On Sun, Dec 02, 2018 at 09:35:06PM -0800, Noah Misch wrote:
> On Tue, Sep 25, 2018 at 08:05:12AM -0700, Noah Misch wrote:
> > On Mon, Sep 24, 2018 at 01:53:05PM -0400, Tom Lane wrote:
> > > Overall, I agree that neither of these approaches are exactly attractive.
> > > We're paying a heck of a lot of performance or complexity to solve a
> > > problem that shouldn't even be there, and that we don't understand well.
> > > In particular, the theory that some privileged code is injecting a thread
> > > into every new process doesn't square with my results at
> > > https://www.postgresql.org/message-id/15345.1525145612%40sss.pgh.pa.us
> > > 
> > > I think our best course of action at this point is to do nothing until
> > > we have a clearer understanding of what's actually happening on dory.
> > > Perhaps such understanding will yield an idea for a less painful fix.
> 
> Could one of you having a dory login use
> https://live.sysinternals.com/Procmon.exe to capture process events during
> backend startup?  The ideal would be one capture where startup failed reattach
> and another where it succeeded, but having the successful run alone would be a
> good start.

Joseph Ayers provided, off-list, the capture from a successful startup.  It
wasn't materially different from the one my system generates, so I abandoned
that line of inquiry.  Having explored other aspects of the problem, I expect
the attached fix will work.  I can reproduce the 4 MiB allocations described
in https://postgr.es/m/29823.1525132...@sss.pgh.pa.us; a few times per
"vcregress check", they emerge in the middle of PGSharedMemoryReAttach().  On
my system, there's 5.7 MiB of free address space just before UsedShmemSegAddr,
so the 4 MiB allocation fits in there, and PGSharedMemoryReAttach() does not
fail.  Still, it's easy to imagine that boring variations between environments
could surface dory's problem by reducing that free 5.7 MiB to, say, 3.9 MiB.

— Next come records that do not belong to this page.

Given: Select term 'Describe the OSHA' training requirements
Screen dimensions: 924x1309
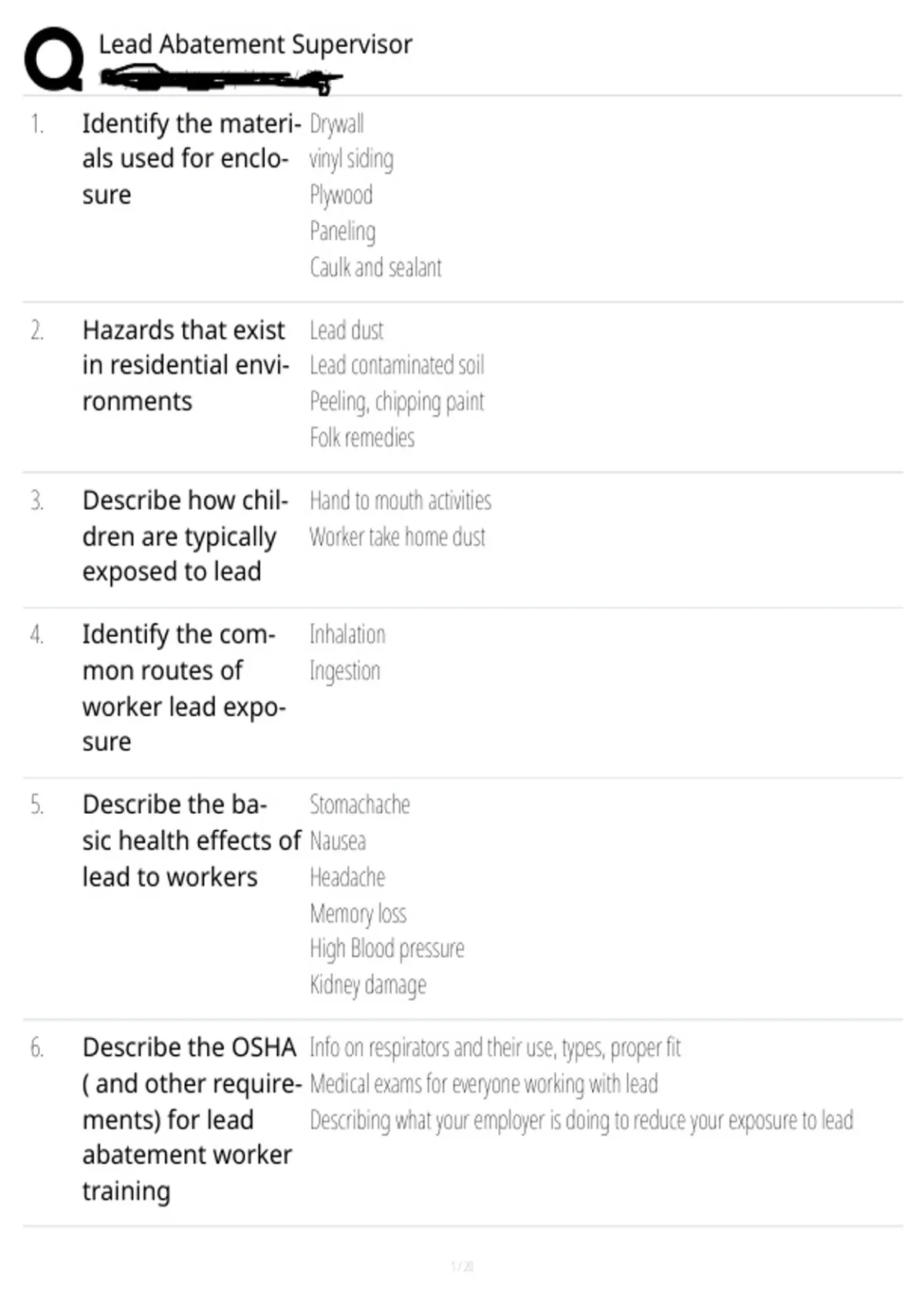Looking at the screenshot, I should point(192,1120).
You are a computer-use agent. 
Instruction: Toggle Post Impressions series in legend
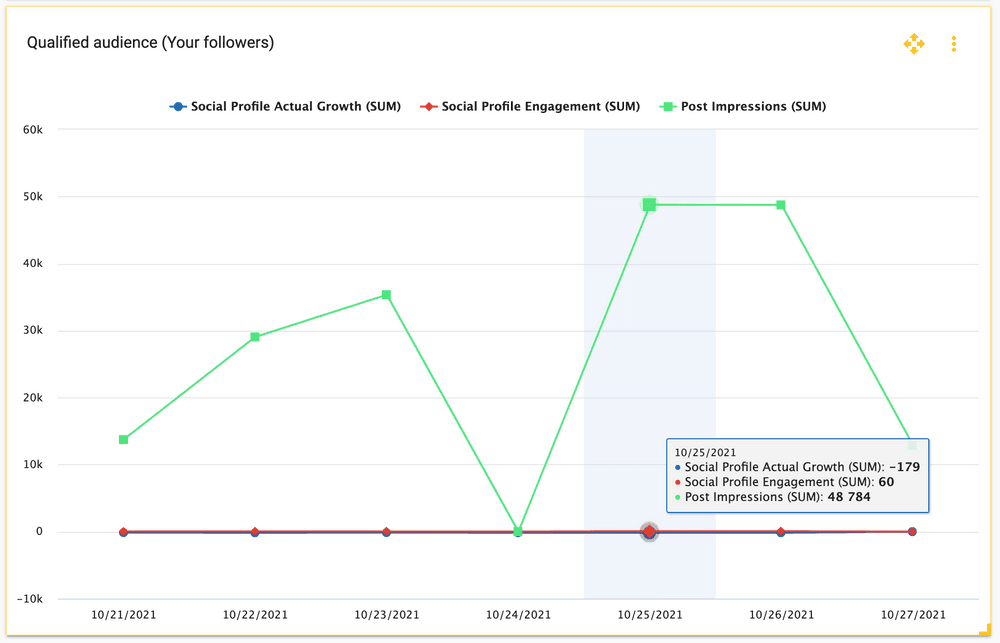point(743,106)
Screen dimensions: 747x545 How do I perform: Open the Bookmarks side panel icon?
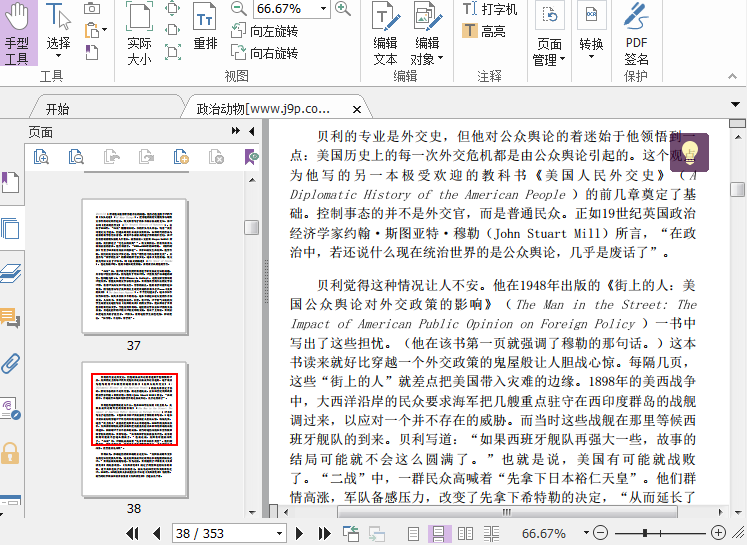click(x=11, y=182)
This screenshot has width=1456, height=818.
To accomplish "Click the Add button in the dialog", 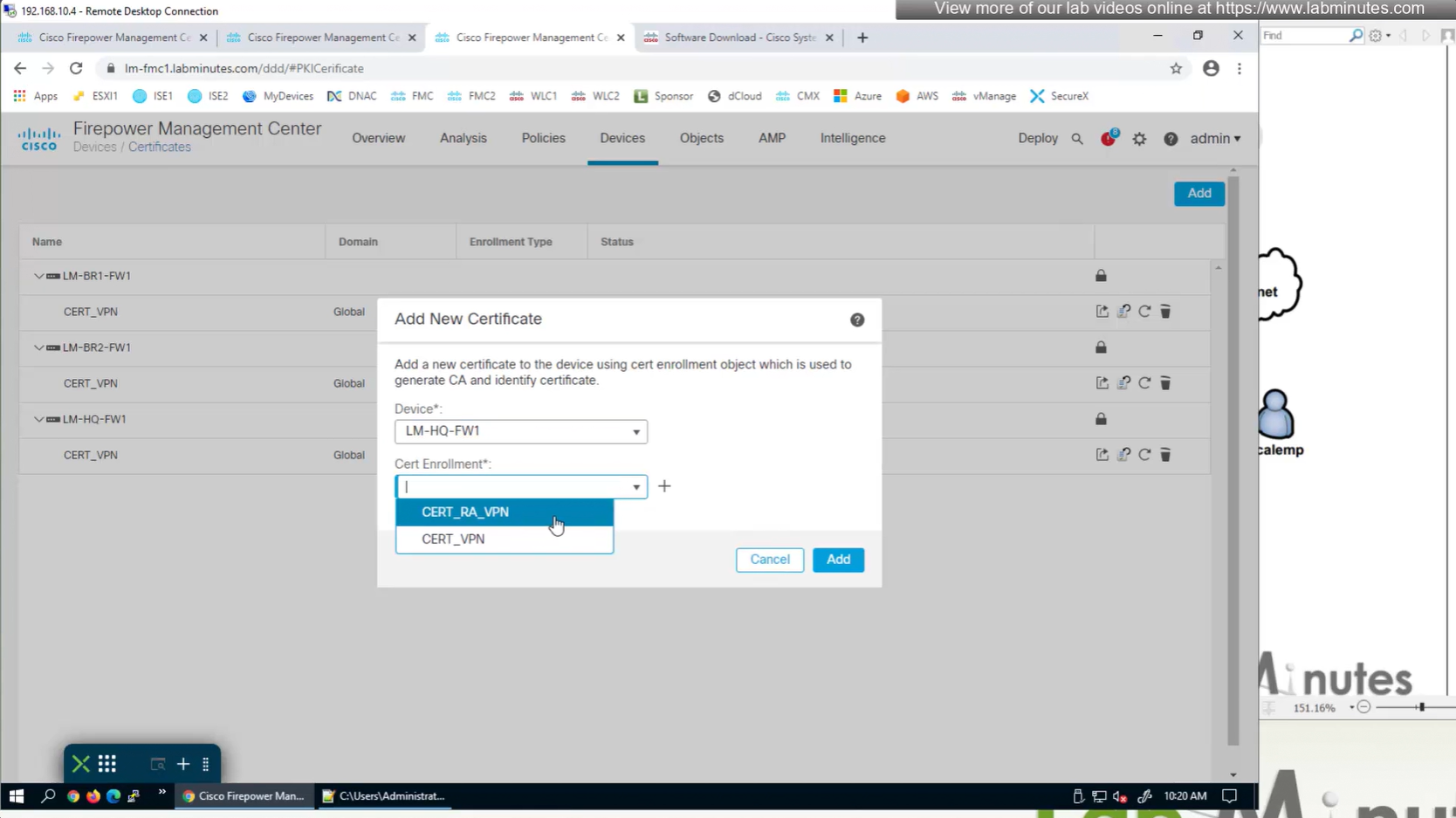I will coord(838,560).
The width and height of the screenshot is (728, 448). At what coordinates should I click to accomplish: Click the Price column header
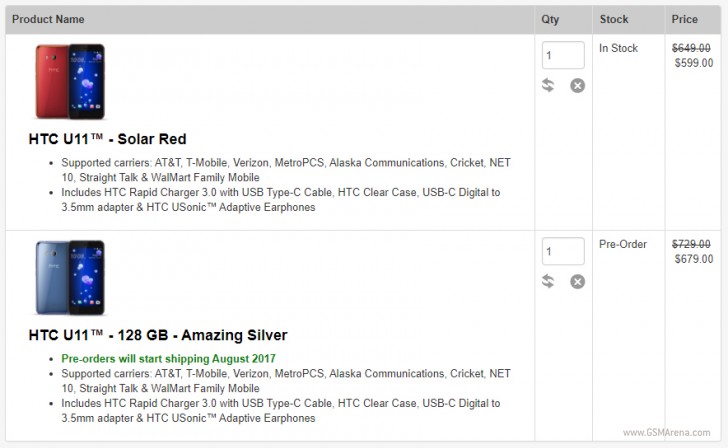(684, 19)
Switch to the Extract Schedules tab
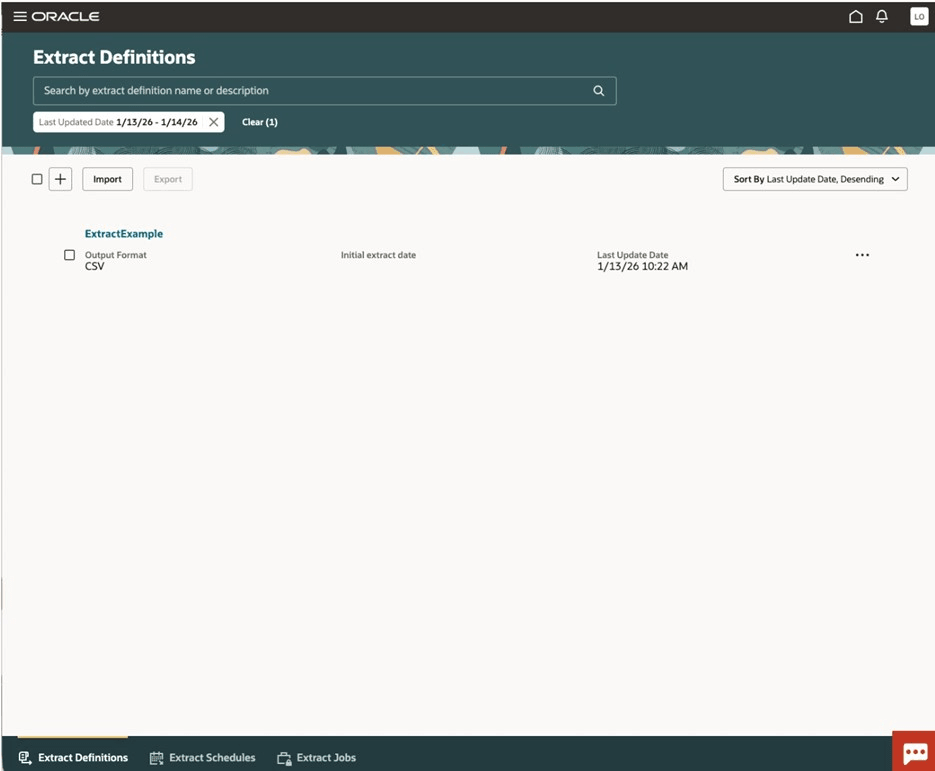Viewport: 935px width, 771px height. pos(212,757)
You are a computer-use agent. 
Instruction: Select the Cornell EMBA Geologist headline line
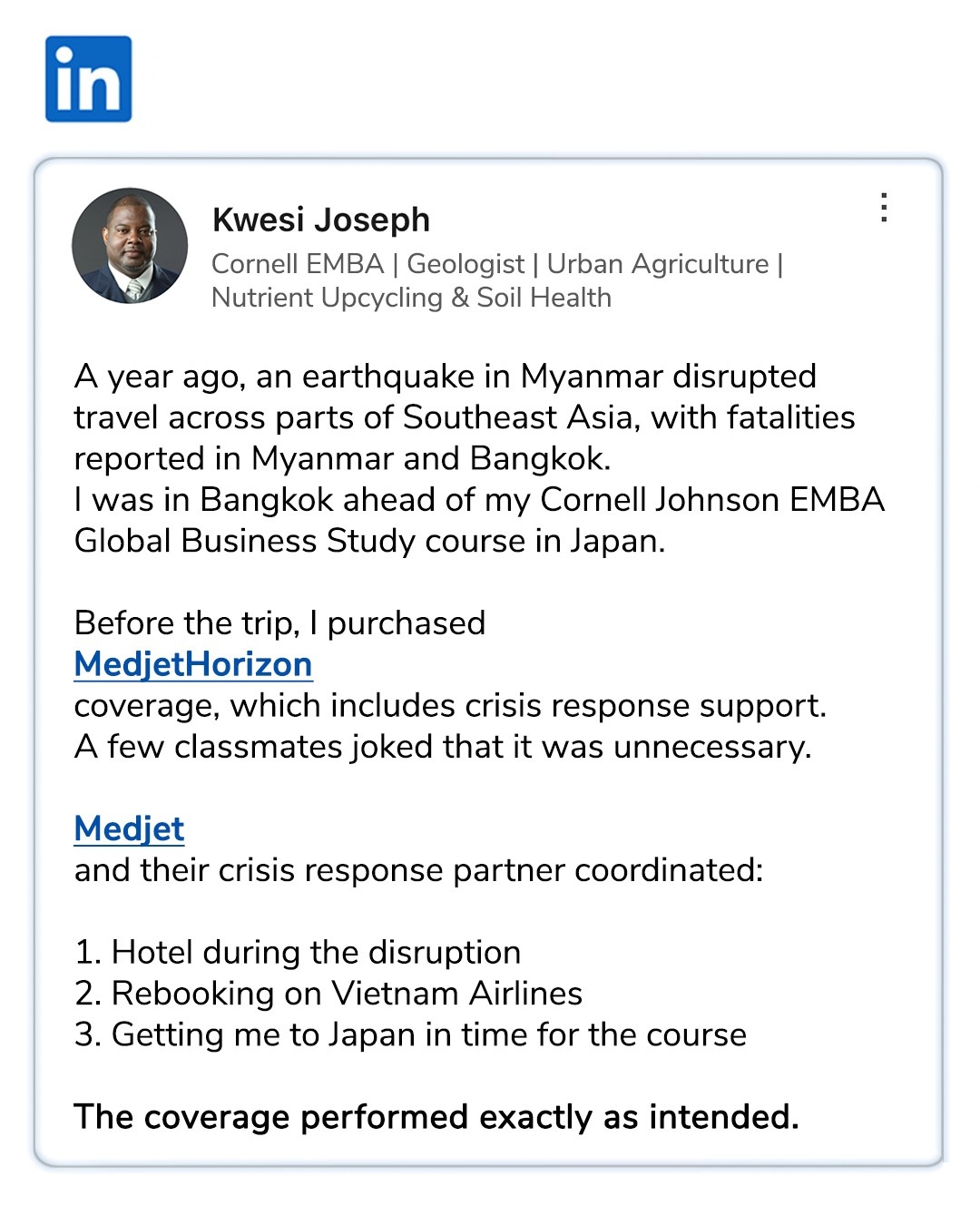(x=497, y=264)
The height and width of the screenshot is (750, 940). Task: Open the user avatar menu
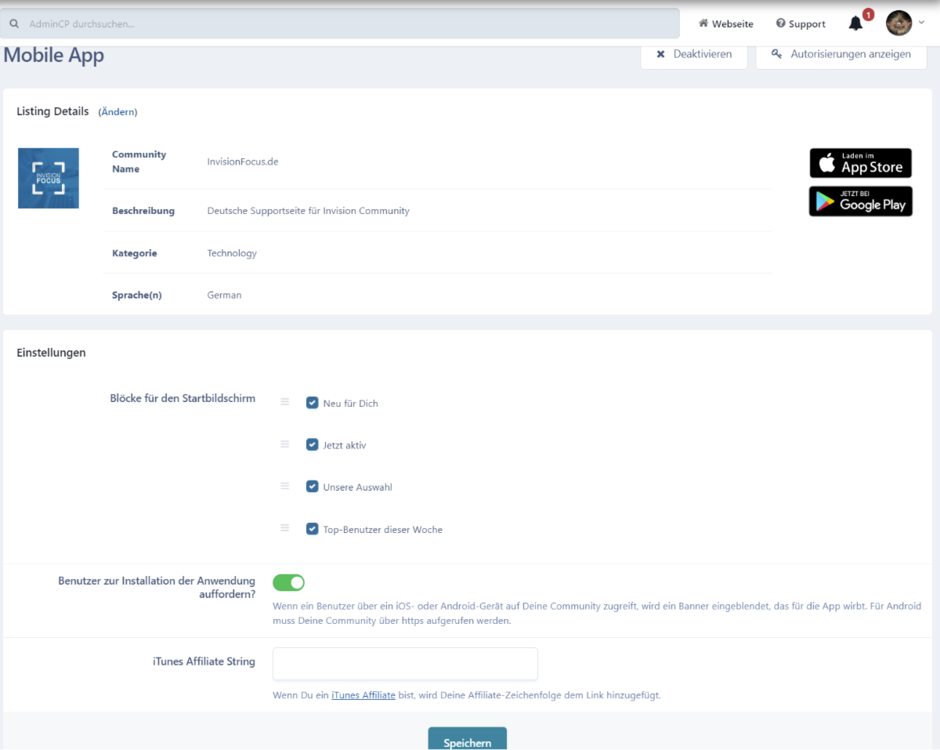[899, 23]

The 4 MiB allocations are stacks for new threads of the default thread
pool[1].  (I confirmed that by observing their size change when I changed
StackReserveSize in MSBuildProject.pm and by checking all stack pointers with
"thread apply all info frame" in gdb.)  The API calls in
PGSharedMemoryReAttach() don't cause the thread creation; it's a timing
coincidence.  Commit 2307868 would have worked around the problem, but
pg_usleep() is essentially a no-op on Windows before
pgwin32_signal_initialize() runs.  (I'll push Assert(pgwin32_signal_event) to
some functions.)  While one fix is to block until all expected threads have
started, that could be notably slow, and I don't know how to implement it
cleanly.  I think a better fix is to arrange for the system to prefer a
different address space region for these thread stacks; for details, see the
first comment the patch adds to win32_shmem.c.  This works here.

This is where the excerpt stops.